Le commerce prussien était florissant au XIVe siècle. L’ordre n’avait pas eu de peine à faire passer par la Prusse les marchandises de la Pologne et de la Russie méridionale destinées au commerce de la Baltique. Les villes de Pologne et de Russie étaient encore dans l’enfance, et déjà de nombreuses familles allemandes y étaient établies : il y en avait douze cents à Lemberg. Colons allemands de Prusse et colons allemands de Pologne s’entendirent. L’ordre avait trouvé d’ailleurs le meilleur instrument de propagande commerciale, qui était sa monnaie unique et honnête. Au XIVe siècle elle a pénétré dans tout le nord de la Pologne, où elle a droit de cité dans les villes. Aussi Thorn, placé à la frontière méridionale, a-t-il des relations très suivies avec Cracovie et la Gallicie. D’ouest en est s’établit par la Prusse un commerce de transit. Les villes silésiennes sont pleines de colons allemands, qui portent ou vont chercher des marchandises en Russie, et lorsque le roi Casimir de Pologne interdit aux bourgeois de Breslau le passage par ses états, ceux-ci, en vertu d’une convention avec l’ordre, prennent la route de Prusse. Les chemins les plus courts n’étaient point au moyen âge les meilleurs, et la route pouvait être fort abrégée par un détour, si elle traversait un pays où il n’y avait ni guerres privées ni brigands. Quand le roi de Pologne se plaint que l’ordre détourne les routes et diminue ainsi ses revenus, il fait l’éloge du gouvernement teutonique. Mais c’était du sud au nord, par la route naturelle de la Vistule, que se faisait le principal commerce de transit. L’ordre défendait aux étrangers la navigation sur ce fleuve, et la corporation des bateliers de la Vistule, autorisée par lui, avait reçu de grands privilèges, à la condition qu’elle établît toutes ses stations sur la rive droite, c’est-à-dire sur la rive prussienne. Ce monopole était impatiemment supporté par les Polonais ; mais la Vistule était à la fois le chemin le plus court et le plus sûr qui conduisit vers la Baltique, et les marchands de Pologne confiaient leurs marchandises aux bateliers prussiens.

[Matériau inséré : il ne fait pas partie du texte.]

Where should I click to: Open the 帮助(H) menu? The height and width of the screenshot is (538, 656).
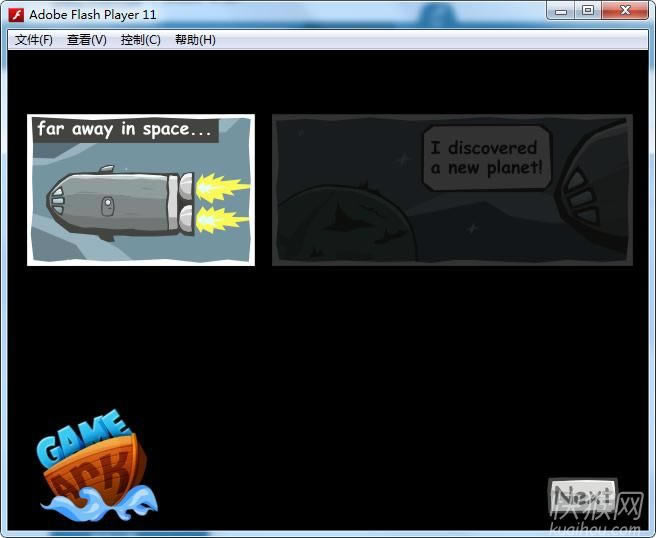tap(195, 40)
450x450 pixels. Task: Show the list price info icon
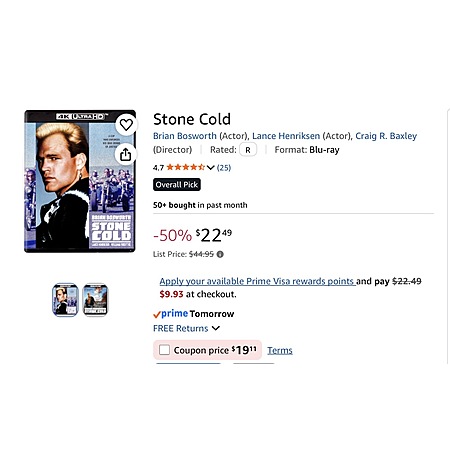click(x=220, y=254)
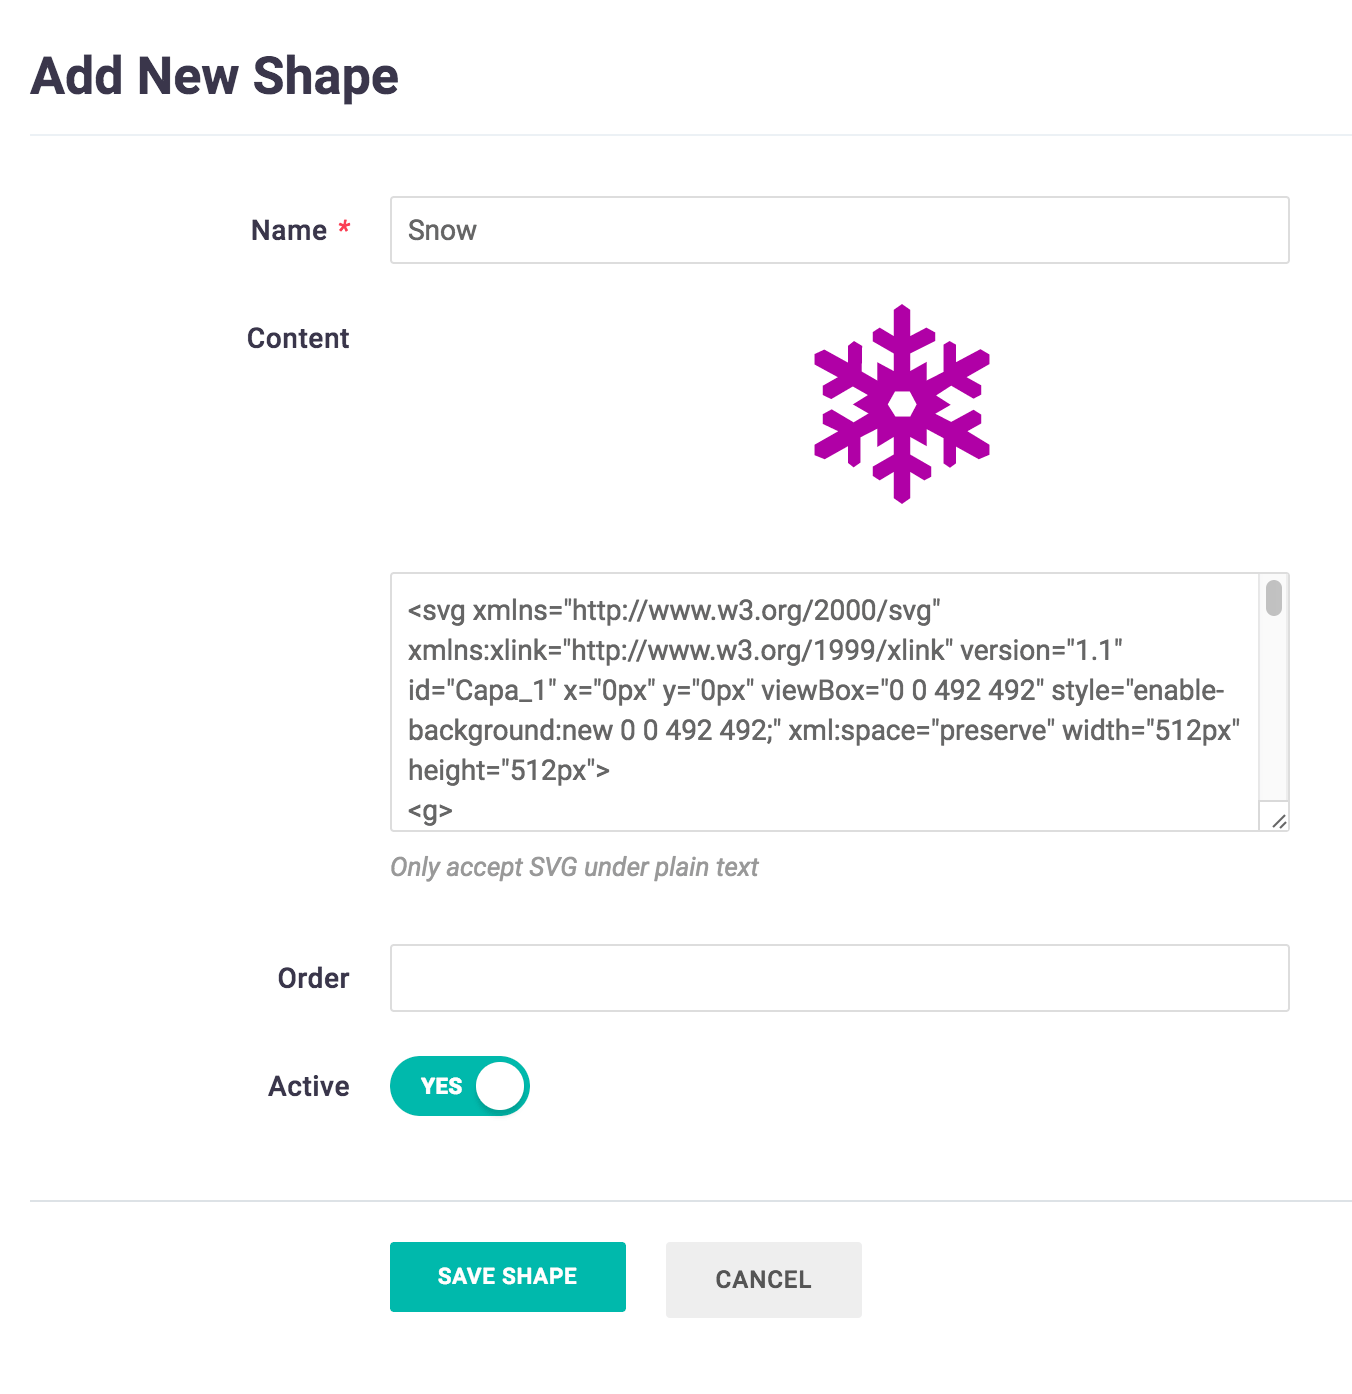Click the Add New Shape heading

pyautogui.click(x=214, y=76)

Du temps des païens, le commerce propre du pays, très faible, bien entendu, consistait en importation de sel et de fer et en exportation d’ambre et de peaux de martre. Il s’accrut énormément après que la Prusse eut été mise en culture. Dans les premières années, la Prusse était nourrie par la Pologne ; mais au XIVe siècle elle exportait des grains, des produits forestiers, même quelques produits industriels, par exemple les draps gris de Marienbourg. Le grand commerce se faisait exclusivement dans les villes prussiennes qui appartenaient à la Hanse.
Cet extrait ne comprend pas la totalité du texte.